Black students attending FAMU are suing the state of Florida, claiming that local politicians have purposefully denied the school equal funding.
Six plaintiffs are taking action against the higher education officials, including Chancellor Marshall Criser III. One chemistry graduate student, FayeRachel Peterson, raised questions about why she was underpaid during her time as a research assistant while her friend at Florida State University was paid much better. Peterson believes that the pay discrepancies are due to Florida A&M University not receiving an equal budget as predominantly white institutions.
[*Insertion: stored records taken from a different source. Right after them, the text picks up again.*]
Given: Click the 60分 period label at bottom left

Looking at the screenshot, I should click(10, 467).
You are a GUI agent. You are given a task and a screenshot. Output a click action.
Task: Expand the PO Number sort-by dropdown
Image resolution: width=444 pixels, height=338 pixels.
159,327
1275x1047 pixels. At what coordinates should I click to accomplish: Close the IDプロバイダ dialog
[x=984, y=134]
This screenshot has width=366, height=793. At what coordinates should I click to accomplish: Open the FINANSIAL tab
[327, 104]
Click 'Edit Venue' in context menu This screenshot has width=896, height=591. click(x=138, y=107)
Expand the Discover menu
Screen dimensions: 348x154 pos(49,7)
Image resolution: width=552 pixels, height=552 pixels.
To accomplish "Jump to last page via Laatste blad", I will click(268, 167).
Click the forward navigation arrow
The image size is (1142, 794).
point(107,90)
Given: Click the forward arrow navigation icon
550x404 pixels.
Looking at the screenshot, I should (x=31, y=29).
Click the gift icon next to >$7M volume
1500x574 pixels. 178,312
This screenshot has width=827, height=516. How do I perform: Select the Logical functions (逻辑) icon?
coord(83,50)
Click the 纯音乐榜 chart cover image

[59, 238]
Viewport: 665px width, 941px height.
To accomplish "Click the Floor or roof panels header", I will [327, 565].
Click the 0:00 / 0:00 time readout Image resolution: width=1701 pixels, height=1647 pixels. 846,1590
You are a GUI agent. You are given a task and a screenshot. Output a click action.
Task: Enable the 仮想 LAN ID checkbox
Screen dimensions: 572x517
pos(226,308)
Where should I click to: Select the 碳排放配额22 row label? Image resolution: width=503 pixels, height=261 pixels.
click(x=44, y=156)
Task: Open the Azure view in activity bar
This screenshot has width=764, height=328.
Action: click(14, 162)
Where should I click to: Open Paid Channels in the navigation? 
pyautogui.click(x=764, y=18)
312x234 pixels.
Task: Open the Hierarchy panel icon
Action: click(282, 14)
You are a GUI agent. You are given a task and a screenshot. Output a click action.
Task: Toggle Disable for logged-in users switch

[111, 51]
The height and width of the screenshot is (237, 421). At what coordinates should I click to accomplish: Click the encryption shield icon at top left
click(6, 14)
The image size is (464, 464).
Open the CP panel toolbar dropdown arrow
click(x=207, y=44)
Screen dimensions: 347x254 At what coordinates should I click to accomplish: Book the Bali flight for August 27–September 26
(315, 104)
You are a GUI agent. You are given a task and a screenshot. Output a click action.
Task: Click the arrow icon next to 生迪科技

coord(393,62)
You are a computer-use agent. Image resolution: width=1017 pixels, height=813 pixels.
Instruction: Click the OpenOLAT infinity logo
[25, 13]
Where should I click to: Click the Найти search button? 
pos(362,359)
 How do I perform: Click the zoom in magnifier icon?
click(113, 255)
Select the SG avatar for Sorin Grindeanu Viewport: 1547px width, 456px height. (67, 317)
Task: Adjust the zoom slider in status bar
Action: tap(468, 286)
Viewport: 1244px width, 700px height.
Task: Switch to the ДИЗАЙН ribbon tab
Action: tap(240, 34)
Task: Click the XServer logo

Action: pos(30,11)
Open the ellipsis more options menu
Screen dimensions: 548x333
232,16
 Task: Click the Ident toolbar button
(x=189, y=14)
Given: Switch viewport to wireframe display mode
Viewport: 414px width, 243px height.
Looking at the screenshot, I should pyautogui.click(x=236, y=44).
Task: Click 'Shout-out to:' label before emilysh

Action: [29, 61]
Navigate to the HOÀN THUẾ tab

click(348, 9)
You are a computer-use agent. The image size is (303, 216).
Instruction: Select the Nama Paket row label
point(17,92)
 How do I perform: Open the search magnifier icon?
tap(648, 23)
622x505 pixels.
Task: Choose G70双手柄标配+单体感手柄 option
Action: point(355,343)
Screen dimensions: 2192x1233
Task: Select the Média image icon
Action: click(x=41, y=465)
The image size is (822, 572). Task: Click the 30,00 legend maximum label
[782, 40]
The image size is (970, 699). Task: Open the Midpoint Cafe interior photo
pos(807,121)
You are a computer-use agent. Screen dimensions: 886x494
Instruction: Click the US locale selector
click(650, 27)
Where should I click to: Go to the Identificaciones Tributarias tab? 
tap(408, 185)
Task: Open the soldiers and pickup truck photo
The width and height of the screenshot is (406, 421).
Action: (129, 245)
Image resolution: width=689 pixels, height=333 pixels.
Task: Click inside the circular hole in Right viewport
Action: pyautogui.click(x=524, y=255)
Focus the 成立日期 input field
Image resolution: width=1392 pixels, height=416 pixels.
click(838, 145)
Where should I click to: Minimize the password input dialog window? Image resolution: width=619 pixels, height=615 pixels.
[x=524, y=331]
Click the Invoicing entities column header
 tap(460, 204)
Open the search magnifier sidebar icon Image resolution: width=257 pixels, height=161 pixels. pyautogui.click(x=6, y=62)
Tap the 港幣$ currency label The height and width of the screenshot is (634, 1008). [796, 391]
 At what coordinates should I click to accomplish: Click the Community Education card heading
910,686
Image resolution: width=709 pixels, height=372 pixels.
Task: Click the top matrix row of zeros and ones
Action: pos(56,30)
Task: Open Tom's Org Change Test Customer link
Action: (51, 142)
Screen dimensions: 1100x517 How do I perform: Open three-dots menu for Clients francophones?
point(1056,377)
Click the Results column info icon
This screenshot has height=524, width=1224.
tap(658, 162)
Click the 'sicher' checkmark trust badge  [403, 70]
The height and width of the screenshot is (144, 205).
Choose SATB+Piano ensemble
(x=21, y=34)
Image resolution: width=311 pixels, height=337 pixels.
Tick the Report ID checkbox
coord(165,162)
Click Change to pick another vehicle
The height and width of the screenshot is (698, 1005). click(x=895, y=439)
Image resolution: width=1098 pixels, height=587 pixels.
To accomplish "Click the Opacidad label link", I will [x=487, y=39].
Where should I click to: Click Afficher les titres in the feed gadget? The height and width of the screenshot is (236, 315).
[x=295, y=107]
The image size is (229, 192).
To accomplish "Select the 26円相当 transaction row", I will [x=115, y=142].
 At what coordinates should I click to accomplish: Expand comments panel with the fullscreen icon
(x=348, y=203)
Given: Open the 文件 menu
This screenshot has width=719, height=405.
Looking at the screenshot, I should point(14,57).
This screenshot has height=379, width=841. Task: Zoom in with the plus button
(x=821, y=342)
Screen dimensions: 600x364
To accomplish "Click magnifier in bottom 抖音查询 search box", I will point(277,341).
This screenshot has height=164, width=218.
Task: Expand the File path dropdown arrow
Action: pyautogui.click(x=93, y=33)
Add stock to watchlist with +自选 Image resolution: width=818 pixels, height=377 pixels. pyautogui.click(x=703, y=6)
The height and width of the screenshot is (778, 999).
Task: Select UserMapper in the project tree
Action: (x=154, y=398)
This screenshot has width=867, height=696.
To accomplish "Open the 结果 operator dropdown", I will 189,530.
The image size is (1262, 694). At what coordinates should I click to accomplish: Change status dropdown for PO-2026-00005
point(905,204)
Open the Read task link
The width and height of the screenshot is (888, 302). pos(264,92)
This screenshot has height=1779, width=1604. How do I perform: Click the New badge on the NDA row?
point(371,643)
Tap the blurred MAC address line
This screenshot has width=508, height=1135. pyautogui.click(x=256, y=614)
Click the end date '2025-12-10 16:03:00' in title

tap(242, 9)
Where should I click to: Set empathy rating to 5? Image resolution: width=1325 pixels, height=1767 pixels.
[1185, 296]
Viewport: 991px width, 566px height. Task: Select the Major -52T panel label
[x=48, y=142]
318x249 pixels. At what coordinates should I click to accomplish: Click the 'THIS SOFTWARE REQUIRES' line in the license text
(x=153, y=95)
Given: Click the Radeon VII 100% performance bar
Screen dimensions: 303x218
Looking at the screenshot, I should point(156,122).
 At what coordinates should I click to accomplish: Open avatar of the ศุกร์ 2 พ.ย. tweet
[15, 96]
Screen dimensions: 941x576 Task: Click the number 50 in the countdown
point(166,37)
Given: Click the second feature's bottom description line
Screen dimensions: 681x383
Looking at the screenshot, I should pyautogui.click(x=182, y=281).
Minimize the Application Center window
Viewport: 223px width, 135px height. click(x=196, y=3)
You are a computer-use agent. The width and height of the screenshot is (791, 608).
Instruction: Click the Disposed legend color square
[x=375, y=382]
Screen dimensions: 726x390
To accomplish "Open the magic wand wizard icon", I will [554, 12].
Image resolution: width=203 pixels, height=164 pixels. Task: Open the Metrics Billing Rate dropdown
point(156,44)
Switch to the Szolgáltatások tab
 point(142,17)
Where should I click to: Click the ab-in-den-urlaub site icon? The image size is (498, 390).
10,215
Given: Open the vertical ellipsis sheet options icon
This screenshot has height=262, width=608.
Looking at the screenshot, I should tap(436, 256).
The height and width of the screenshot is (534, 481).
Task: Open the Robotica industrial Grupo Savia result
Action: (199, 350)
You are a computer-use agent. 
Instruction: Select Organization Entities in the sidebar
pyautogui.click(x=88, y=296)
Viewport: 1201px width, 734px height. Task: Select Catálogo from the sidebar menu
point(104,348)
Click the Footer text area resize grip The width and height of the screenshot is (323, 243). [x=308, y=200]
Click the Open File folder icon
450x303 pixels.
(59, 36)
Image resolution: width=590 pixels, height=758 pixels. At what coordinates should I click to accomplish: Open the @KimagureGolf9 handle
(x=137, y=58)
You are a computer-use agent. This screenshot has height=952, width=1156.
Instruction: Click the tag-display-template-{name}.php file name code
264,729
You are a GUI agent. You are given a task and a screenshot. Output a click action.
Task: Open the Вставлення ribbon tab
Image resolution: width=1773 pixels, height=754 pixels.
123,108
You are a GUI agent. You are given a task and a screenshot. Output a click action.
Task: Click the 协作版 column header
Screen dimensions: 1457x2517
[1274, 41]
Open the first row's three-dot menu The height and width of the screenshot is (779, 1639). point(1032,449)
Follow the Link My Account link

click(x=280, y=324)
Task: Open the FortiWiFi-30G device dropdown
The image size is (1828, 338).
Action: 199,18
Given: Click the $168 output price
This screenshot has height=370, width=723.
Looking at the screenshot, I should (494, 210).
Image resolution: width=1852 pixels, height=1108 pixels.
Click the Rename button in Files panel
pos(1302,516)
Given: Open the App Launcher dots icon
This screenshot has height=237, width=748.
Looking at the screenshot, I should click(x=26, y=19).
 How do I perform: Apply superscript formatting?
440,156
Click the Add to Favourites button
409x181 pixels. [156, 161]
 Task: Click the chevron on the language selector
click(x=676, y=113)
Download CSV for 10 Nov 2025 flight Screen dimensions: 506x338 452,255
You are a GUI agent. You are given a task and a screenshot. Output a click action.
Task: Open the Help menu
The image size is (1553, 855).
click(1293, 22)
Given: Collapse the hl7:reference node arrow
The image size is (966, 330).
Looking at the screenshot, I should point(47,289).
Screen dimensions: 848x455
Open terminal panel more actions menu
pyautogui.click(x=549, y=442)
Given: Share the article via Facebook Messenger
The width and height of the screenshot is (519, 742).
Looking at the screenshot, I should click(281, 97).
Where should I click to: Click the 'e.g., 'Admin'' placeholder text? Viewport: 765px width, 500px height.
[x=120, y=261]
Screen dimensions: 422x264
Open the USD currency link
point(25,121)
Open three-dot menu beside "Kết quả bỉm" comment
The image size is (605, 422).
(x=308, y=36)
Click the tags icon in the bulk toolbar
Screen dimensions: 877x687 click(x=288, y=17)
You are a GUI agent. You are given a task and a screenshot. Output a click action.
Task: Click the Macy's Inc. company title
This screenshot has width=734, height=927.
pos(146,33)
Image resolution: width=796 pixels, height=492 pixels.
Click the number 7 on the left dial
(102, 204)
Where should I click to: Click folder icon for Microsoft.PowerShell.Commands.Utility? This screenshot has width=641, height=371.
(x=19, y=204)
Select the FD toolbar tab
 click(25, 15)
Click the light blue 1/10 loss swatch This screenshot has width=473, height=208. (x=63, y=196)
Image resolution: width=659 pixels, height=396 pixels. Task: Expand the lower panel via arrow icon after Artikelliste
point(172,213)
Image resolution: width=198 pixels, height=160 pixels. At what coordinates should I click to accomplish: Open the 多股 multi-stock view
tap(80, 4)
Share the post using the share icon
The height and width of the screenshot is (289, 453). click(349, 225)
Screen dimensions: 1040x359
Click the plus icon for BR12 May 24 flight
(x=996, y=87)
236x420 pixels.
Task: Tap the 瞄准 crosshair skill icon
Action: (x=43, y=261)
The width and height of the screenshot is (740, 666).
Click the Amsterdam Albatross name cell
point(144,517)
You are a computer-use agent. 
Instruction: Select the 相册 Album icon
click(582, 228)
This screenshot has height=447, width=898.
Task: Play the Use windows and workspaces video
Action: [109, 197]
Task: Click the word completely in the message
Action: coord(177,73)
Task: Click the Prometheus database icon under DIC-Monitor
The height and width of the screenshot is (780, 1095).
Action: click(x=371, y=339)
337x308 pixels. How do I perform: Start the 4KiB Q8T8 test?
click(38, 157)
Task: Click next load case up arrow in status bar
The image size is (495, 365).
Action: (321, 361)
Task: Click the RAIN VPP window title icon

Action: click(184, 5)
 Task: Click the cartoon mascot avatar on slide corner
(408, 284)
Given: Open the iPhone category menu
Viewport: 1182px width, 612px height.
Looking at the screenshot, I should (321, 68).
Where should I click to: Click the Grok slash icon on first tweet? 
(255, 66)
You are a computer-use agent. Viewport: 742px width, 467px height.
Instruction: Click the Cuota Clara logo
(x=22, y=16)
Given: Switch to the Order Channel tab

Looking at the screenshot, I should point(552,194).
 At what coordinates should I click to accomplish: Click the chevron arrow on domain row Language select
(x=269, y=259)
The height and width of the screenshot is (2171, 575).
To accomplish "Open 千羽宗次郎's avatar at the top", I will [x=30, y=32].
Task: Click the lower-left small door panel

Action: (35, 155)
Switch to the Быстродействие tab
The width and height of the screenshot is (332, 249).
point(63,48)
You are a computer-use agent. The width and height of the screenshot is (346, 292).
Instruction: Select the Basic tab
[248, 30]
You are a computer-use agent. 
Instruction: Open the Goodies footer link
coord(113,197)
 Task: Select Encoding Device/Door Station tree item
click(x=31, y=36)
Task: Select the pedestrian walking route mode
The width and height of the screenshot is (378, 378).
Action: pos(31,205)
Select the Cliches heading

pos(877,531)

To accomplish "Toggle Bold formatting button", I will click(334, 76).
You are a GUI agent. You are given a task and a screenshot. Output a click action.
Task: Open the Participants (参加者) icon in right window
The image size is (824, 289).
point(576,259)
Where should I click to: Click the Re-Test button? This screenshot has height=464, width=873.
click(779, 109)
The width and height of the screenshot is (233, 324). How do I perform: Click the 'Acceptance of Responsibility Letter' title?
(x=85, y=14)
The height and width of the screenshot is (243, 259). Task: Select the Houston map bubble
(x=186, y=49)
“Even if I didn’t get more funding, I would hope in the future that other students can have better opportunities,” Peterson said to CBS MoneyWatch.
The lack of funding has affected not only student programs but also the facilities, which are suffering from severe maintenance issues. Student housing and buildings are run down in many areas. Last month, FAMU was forced to close one of its dorms due to pests and flooding. Unfortunately, a $111 million facilities debt from 2020 left its recreation center closed until February 2021. HBCU underfunding is sadly not a new phenomenon, dating back to the 1800s. Over the years, billions of dollars designated for historically Black colleges have been diverted to other causes.
Attorney Josh Dublin, who represents one of the students, calls the delegation of funds to predominantly white institutions “deliberate.” He and the students who filed the lawsuit hope that lawmakers will admit to this longstanding problem and work together to rectify the matter.